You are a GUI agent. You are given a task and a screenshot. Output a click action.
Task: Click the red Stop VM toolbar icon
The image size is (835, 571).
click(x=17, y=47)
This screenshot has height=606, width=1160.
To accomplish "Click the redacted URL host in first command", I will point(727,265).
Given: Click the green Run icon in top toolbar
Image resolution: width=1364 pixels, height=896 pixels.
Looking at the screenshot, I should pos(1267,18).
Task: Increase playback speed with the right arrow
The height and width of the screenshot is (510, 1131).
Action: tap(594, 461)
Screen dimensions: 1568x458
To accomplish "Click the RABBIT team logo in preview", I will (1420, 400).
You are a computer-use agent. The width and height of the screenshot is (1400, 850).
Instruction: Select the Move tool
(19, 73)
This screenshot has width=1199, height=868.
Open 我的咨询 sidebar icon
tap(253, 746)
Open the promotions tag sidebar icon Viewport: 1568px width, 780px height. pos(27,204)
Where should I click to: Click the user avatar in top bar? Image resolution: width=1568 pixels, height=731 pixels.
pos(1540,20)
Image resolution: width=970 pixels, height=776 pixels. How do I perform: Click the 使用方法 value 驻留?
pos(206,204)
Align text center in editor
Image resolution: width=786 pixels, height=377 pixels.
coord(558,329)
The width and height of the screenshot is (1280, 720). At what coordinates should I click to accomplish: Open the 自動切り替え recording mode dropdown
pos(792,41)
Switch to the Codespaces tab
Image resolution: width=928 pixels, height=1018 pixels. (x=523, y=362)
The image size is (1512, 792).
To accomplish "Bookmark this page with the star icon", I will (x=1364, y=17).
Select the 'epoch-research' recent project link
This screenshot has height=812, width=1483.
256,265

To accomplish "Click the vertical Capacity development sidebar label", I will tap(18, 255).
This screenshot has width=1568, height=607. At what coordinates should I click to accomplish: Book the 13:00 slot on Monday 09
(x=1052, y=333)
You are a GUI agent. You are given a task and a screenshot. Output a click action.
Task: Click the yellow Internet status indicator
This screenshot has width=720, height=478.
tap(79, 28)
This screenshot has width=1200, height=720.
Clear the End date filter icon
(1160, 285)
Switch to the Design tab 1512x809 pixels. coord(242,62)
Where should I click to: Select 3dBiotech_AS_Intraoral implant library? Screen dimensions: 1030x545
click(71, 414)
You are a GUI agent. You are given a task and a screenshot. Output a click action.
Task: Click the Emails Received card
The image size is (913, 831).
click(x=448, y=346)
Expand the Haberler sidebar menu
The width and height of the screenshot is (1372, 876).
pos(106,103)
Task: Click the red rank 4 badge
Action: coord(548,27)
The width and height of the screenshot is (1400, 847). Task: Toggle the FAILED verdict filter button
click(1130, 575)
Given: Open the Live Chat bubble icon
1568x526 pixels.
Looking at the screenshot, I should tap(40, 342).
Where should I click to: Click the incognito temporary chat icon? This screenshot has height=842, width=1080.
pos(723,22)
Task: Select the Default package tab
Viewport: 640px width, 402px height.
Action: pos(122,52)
..............................
* STATED TASK
Give the lines starting at the one containing "will tap(18, 255)." and ending at the one containing "Looking at the screenshot, I should tap(40, 342)." as a numbered list, leaving out blank lines.

* ANSWER FOR THE TASK
1. To accomplish "Click the vertical Capacity development sidebar label", I will tap(18, 255).
2. This screenshot has width=1568, height=607. At what coordinates should I click to accomplish: Book the 13:00 slot on Monday 09
3. (x=1052, y=333)
4. You are a GUI agent. You are given a task and a screenshot. Output a click action.
5. Task: Click the yellow Internet status indicator
6. This screenshot has width=720, height=478.
7. tap(79, 28)
8. This screenshot has width=1200, height=720.
9. Clear the End date filter icon
10. (1160, 285)
11. Switch to the Design tab 1512x809 pixels. coord(242,62)
12. Where should I click to: Select 3dBiotech_AS_Intraoral implant library? Screen dimensions: 1030x545
13. click(71, 414)
14. You are a GUI agent. You are given a task and a screenshot. Output a click action.
15. Task: Click the Emails Received card
16. The image size is (913, 831).
17. click(x=448, y=346)
18. Expand the Haberler sidebar menu
19. The width and height of the screenshot is (1372, 876).
20. pos(106,103)
21. Task: Click the red rank 4 badge
22. Action: coord(548,27)
23. The width and height of the screenshot is (1400, 847). Task: Toggle the FAILED verdict filter button
24. click(1130, 575)
25. Given: Open the Live Chat bubble icon
26. 1568x526 pixels.
27. Looking at the screenshot, I should tap(40, 342).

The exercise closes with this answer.